Task description - Read the data below. Every line holding the string "Select" must be copied.

Stored items from a collection
Start of Block

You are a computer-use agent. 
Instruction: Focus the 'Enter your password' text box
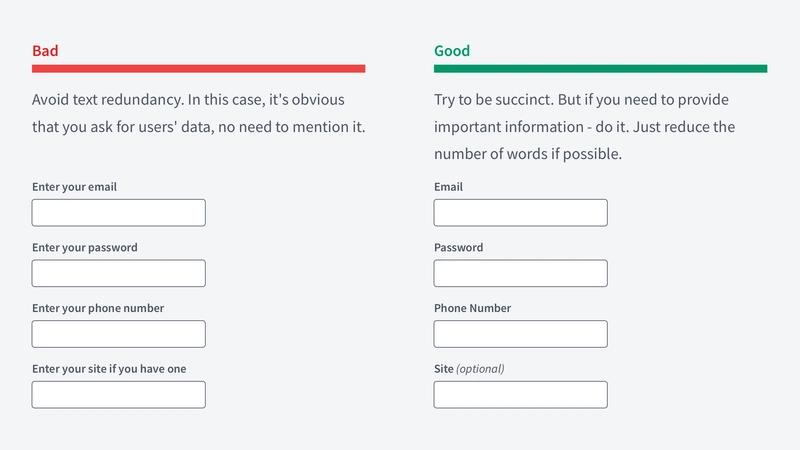click(118, 273)
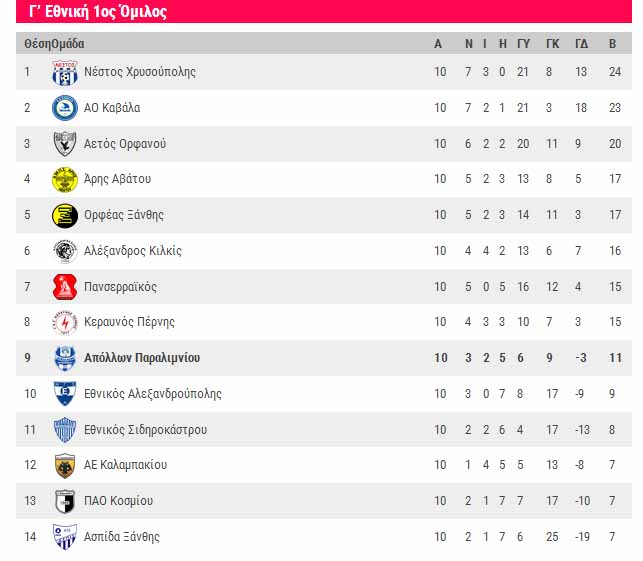Click the ΑΕ Καλαμπακίου eagle crest
Screen dimensions: 643x561
coord(65,465)
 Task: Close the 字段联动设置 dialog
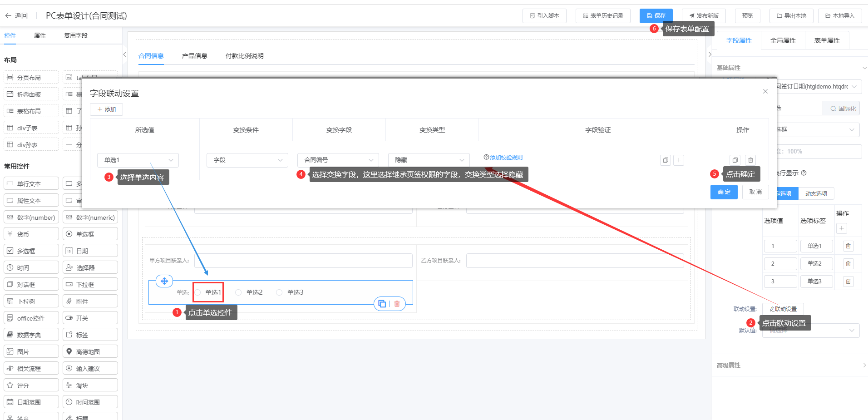[x=765, y=91]
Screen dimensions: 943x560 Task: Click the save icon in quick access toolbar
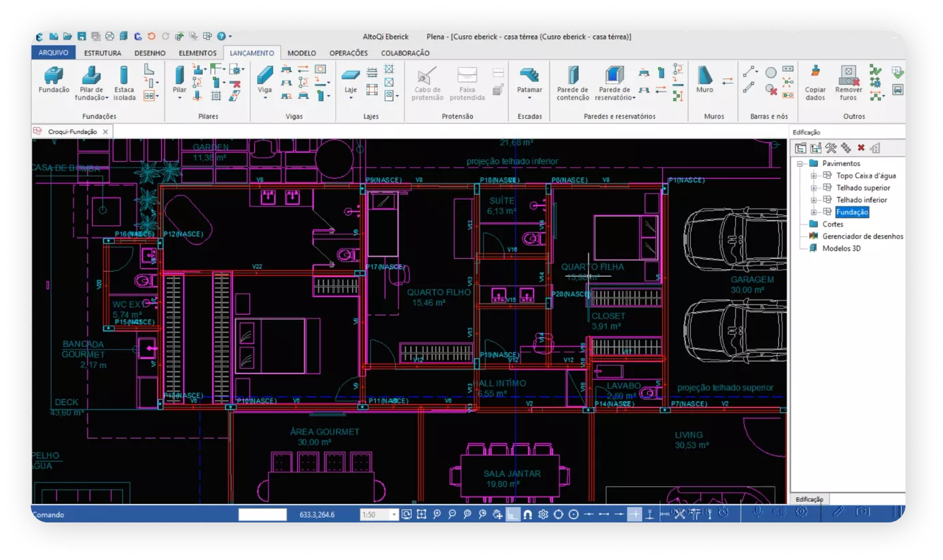tap(82, 36)
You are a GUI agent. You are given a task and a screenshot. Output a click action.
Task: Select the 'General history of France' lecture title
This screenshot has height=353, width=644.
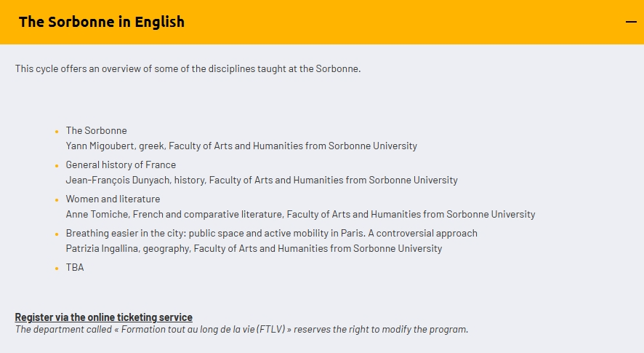click(121, 165)
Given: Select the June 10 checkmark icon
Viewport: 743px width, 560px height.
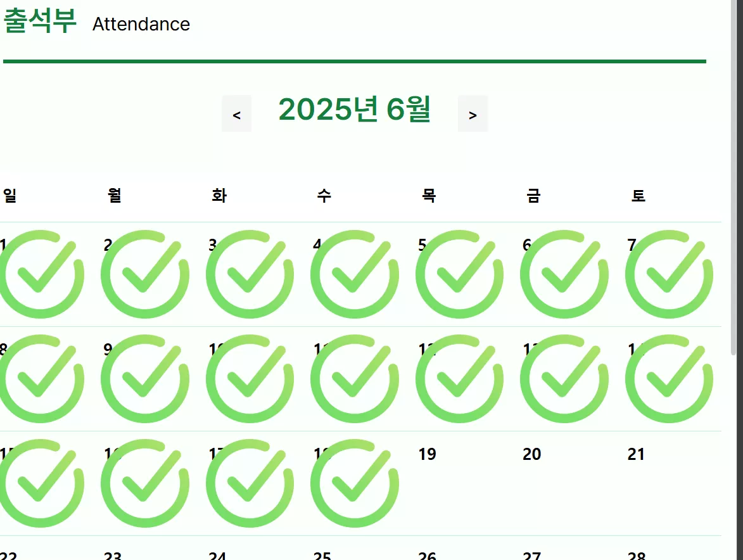Looking at the screenshot, I should coord(250,379).
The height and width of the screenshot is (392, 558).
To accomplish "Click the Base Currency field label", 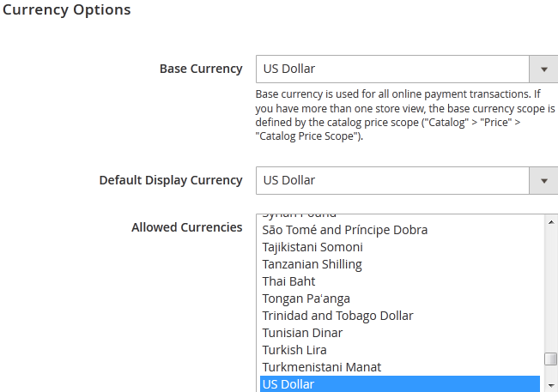I will tap(201, 69).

End of Block

Answer to this task -
Task: Select the 'General history of France' lecture title
Given: Select the June 10 checkmark icon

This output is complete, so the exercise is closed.